Ignorare la scuola, ancora una volta.

Impotenza.
Questa è la parola che domina e mostra il carattere di questo tempo.
L'estrema, ultima, terribile impotenza della distanza dai tuoi cari che muoiono soli, l'impotenza di fronte ad un nemico invisibile, l'impotenza che innesca pericolosamente indignazione e sconforto nel leggere dello sciacallaggio ideologico del potere legittimo o nascosto, dello sfruttamento sul bisogno della gente.
Impotenza. Ha tante facce, ma un solo unico grande dolore.

Oggi parlo della mia, di impotenza. Del mio quotidiano dolore.
Qualcuno crede ancora che lavorare tra i bambini, nella scuola, sia solo una cosa divertente.
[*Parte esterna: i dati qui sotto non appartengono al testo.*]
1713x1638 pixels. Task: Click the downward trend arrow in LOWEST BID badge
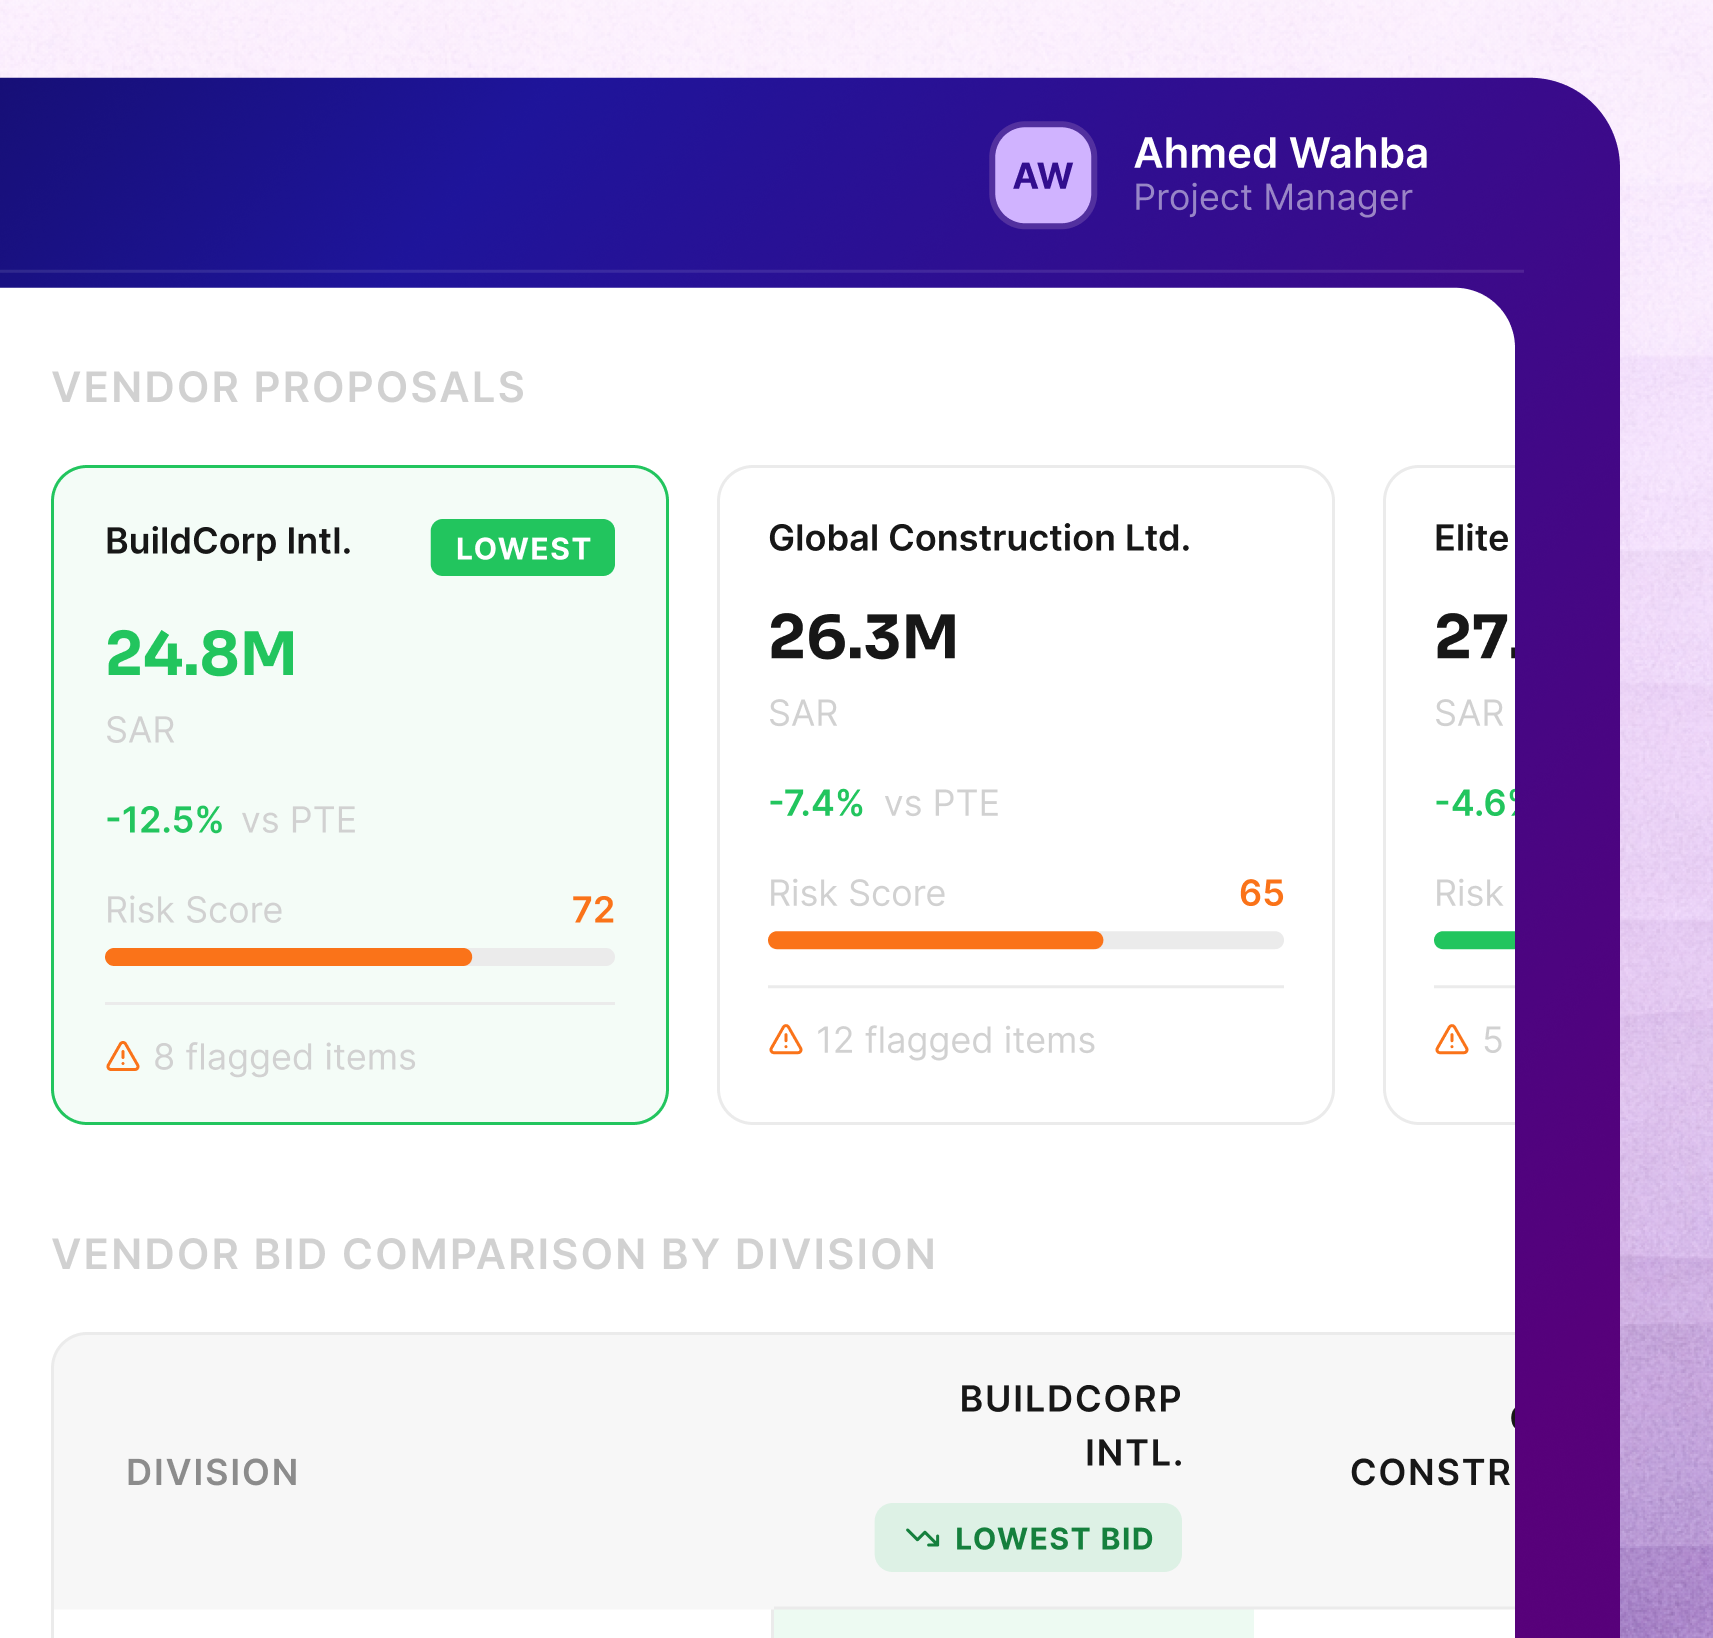pos(923,1538)
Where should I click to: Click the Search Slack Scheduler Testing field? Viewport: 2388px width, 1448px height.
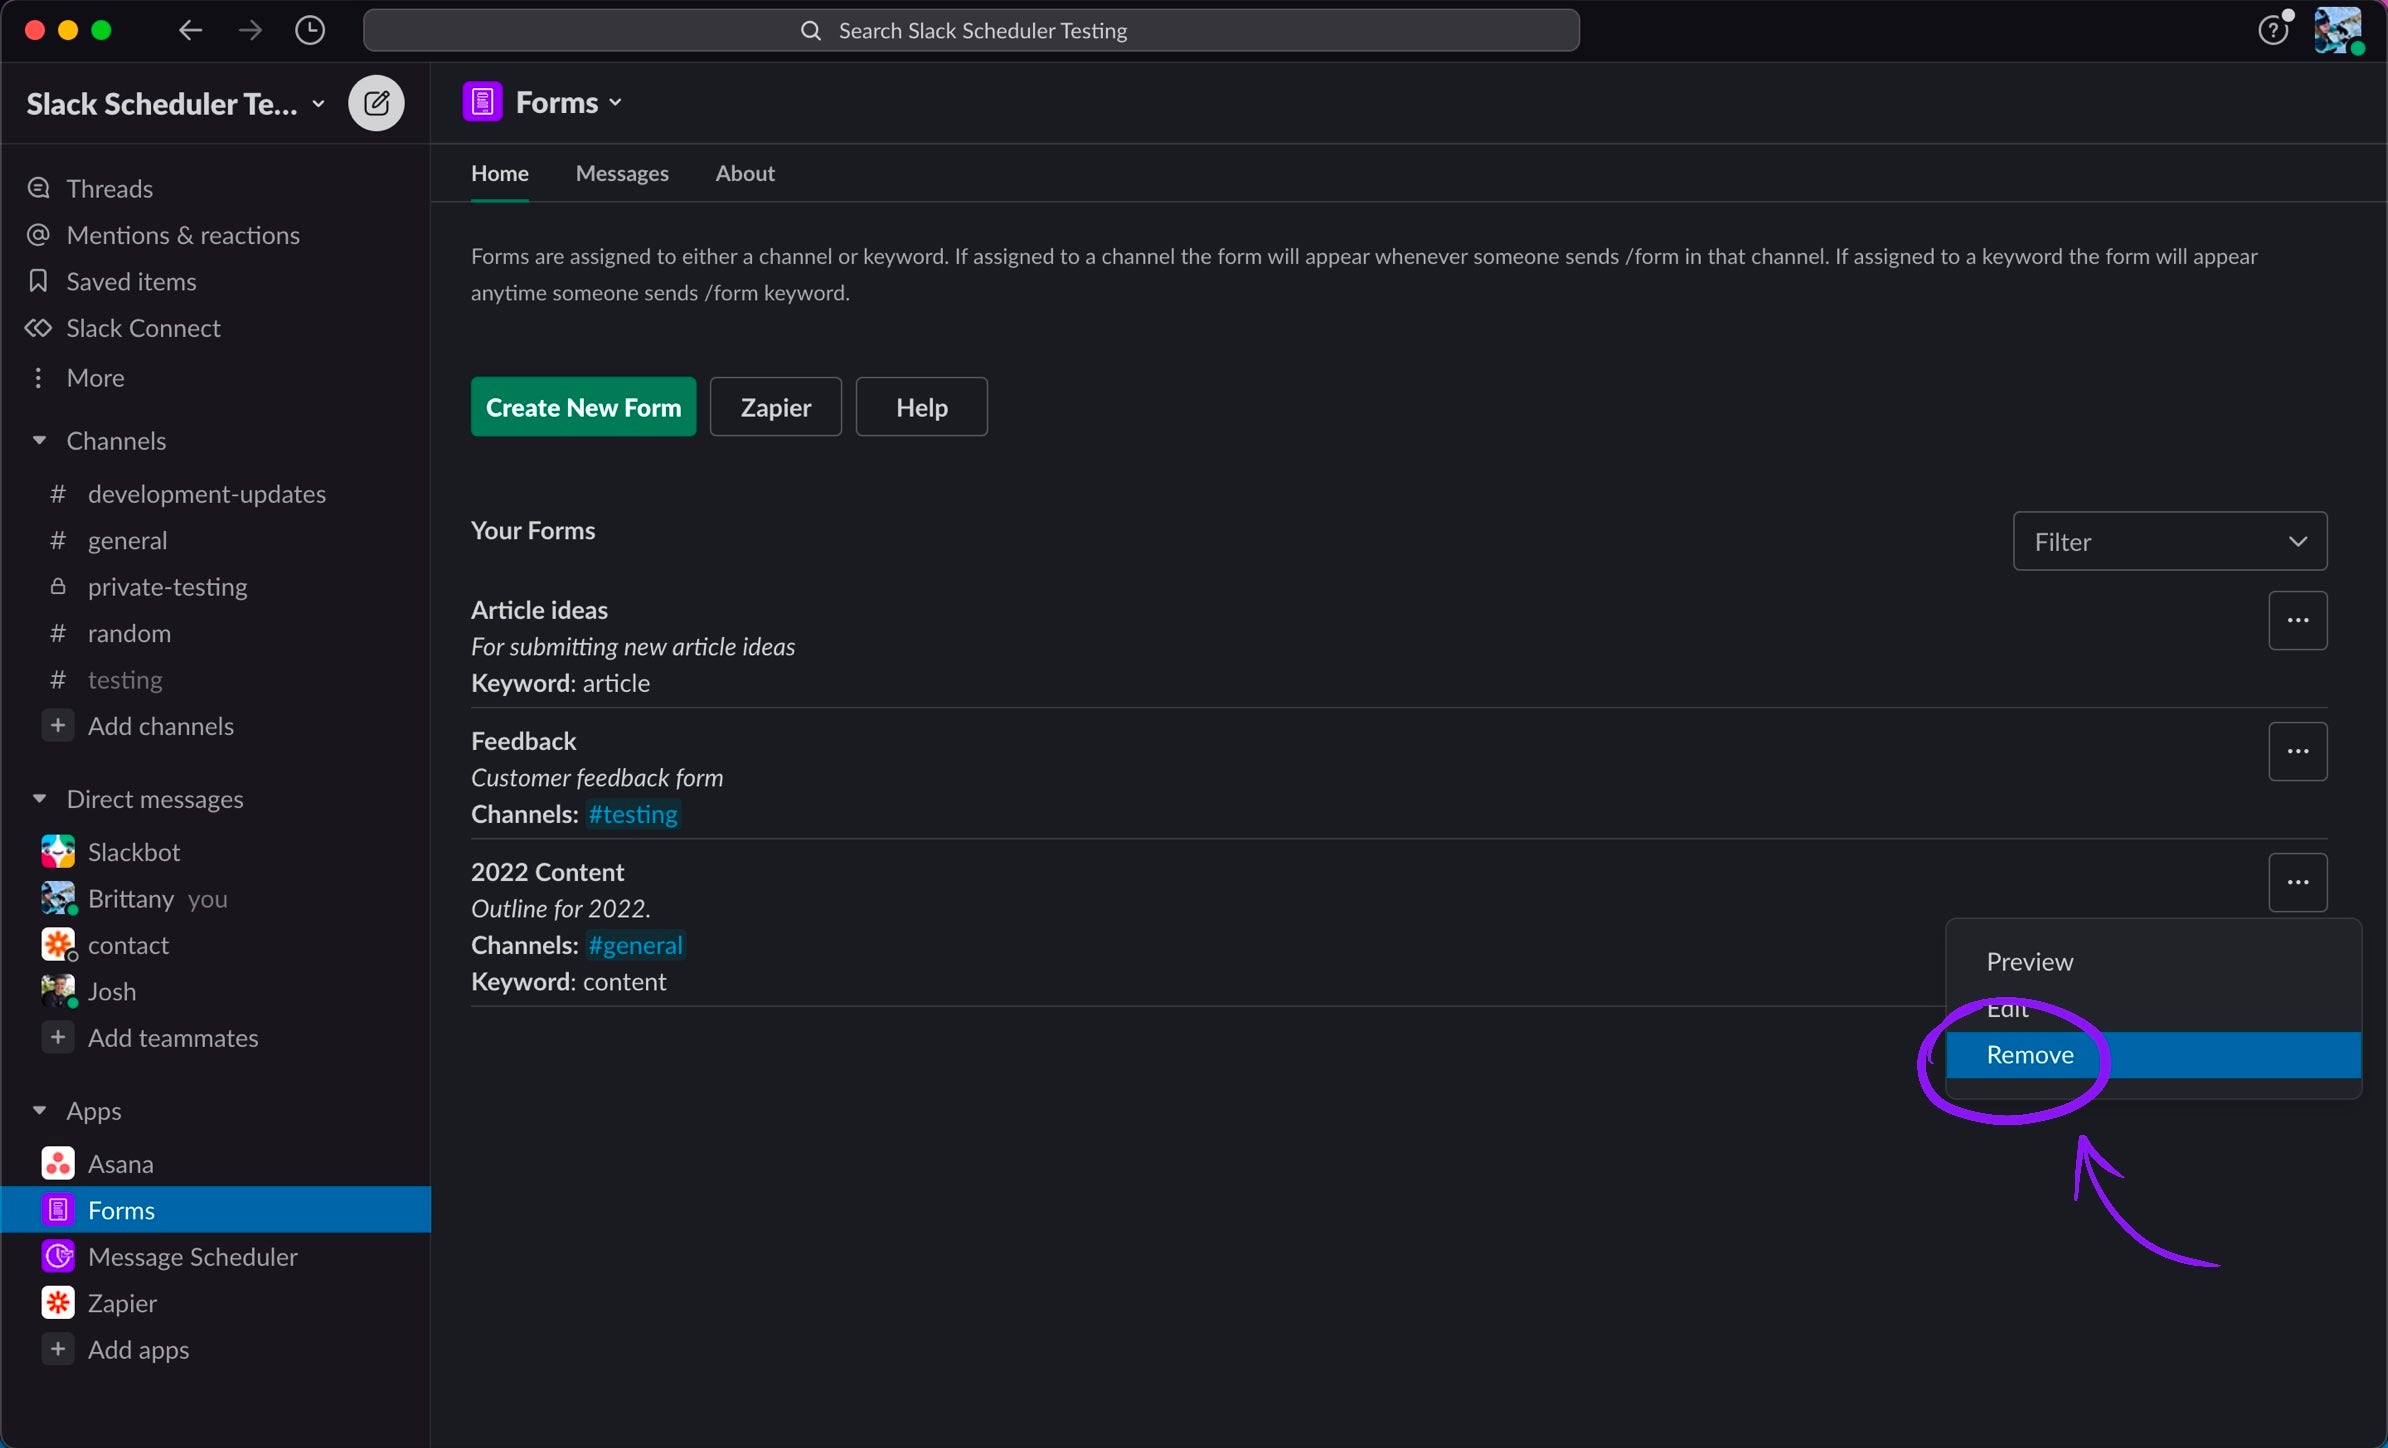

Una cosa lieve, tutto sommato di fronte alle tragedie della vita, ora, la scuola, può anche tacere.

I bambini vengono sempre zittiti, spesso danno fastidio. Spesso la scuola non è che un fastidio. Sappiamo tutti ripetere bene che i bambini sono il nostro domani...cavolate! I bambini sono il nostro oggi, adesso.

Ebbene, occorre sapere che la stessa identica impotenza che mi prende quando guardo le camionette dei morti uscire dagli ospedali, di notte, lo stesso identico sconforto, lo stesso peso porto con me ogni volta che vedo alcuni miei alunni abbandonati, soli, davanti al computer, al cellulare, al telefono, perchè con alcuni posso usare solo la voce.

Carissimi voi tutti che non avete considerato queste solitudini, che sentite tanto o poco scandalo reagendo a questo paragone: sappiate che la solitudine di un bambino in questa scuola strana che a chiamarla "scuola" si fa solo peccato, è la stessa tragedia che ci porta via delle vite e nel modo più drammatico.
E' la stessa, identica solitudine dei nonni che muoiono da soli nelle corsie degli ospedali, con la differenza che questi ragazzetti dovranno in qualche modo continuare a vivere in un mondo che continuerà ad ignorarli giustificandosi con moralismi disgustosi.

Ma io non voglio permettere all'impotenza di offuscarmi la vista. L'inevitabile è una sfida.
Non posso che continuare a lavorare dietro ad un computer, con un telefono in mano cercando dietro agli schermi o dentro un microfono la faccia e la voce dei miei alunni e anche quella dei loro genitori, implorando, se occorre, la loro presenza accanto ai figli. Non è solo questo però.

L'inizio è riconoscere e gridarlo a tutti, che il mio lavoro ha a che fare con la vita, che è prezioso, unico e dannatamente urgente.
Chiedo con tutta la mia voce, a chi di dovere, quindi prima di tutto a me stessa: consideriamo la scuola, per l'amor di Dio, come un luogo dove si potrebbero salvare delle vite umane, le nostre.